I'm using "com.loopj.android:android-async-http:1.4.5" in my Android app. The setup is that there is one instance of the below HttpDataSource class per API endpoint (eg: http://myhost.com/some/service/{pathParam}); thus there are multiple instances of AsyncHttpClient (and in turn Apache HttpClient); which might be causing my problems.
import java.io.IOException;
import java.net.URI;
import android.util.Log;
import com.loopj.android.http.AsyncHttpClient;
import com.loopj.android.http.AsyncHttpResponseHandler;
import com.loopj.android.http.RequestParams;
import org.apache.http.Header;
import org.apache.http.HttpException;
import org.apache.http.HttpHost;
import org.apache.http.HttpResponse;
import org.apache.http.HttpResponseInterceptor;
import org.apache.http.client.methods.HttpUriRequest;
import org.apache.http.client.params.ClientPNames;
import org.apache.http.impl.client.DefaultHttpClient;
import org.apache.http.protocol.ExecutionContext;
import org.apache.http.protocol.HttpContext;
public class HttpDataSource {
private final AsyncHttpClient asyncHttpClient;
public HttpDataSource() {
asyncHttpClient = new AsyncHttpClient();
asyncHttpClient.setUserAgent(UserAgentFactory.createUserAgent());
asyncHttpClient.setEnableRedirects(true);
addRedirectListener();
}
protected void get(final String url, final RequestParams requestParams, final HttpResponseHandler responseHandler) {
// Method not important; constructs headers for conditional GETs
final Header[] headers = checkForMetaData(url);
asyncHttpClient.get(null, url, headers, requestParams, new AsyncHttpResponseHandler() {
@Override
public void onSuccess(final int statusCode, final Header[] headers, final byte[] responseBody) {
// we do some work then pass on to the responseHandler
responseHandler.onSuccess(statusCode, headers, responseBody);
}
@Override
public void onFailure(final int statusCode, final Header[] headers, final byte[] responseBody,
final Throwable error) {
// we do some work then pass on to the responseHandler
responseHandler.onFailure(statusCode, headers, responseBody, error);
}
});
}
private void addRedirectListener() {
getHttpClient().addResponseInterceptor(new HttpResponseInterceptor() {
@Override
public void process(final HttpResponse httpResponse, final HttpContext httpContext)
throws HttpException, IOException {
if (httpResponse.getStatusLine().getStatusCode() == 302) {
final URI reqUri = ((HttpUriRequest) httpContext.getAttribute(ExecutionContext.HTTP_REQUEST)).getURI();
final HttpHost currentHost = (HttpHost) httpContext.getAttribute(ExecutionContext.HTTP_TARGET_HOST);
final String url = (reqUri.isAbsolute()) ? reqUri.toString() : (currentHost.toURI() + reqUri.getPath());
Log.e("HttpDataSource", "Got 302 for '" + url + "'");
}
}
});
}
private DefaultHttpClient getHttpClient() {
return ((DefaultHttpClient) asyncHttpClient.getHttpClient());
}
}
When I make concurrent GETs to different URLs (eg: http://myhost.com/some/service/bar, http://myhost.com/some/service/foo) the redirect listener fires twice, but with the same HttpContext object, which is wrong I think.
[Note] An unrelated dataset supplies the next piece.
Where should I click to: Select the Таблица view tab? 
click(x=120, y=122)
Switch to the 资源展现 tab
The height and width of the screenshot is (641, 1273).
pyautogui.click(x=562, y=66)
The logs are:
HttpDataSource﹕ Got 302 for 'http://myhost.com/some/service/foo'
HttpDataSource﹕ Got 302 for 'http://myhost.com/some/service/foo'
I suspect that the issue is with the Apache HttpClient, not Loop4J's AsyncHttpClient as the AsyncHttpClient has an instance of HttpClient which you would hope would be "instance safe".
How can I get the correct HttpContext object for a URL that returns a 302 when concurrent requests are being fired?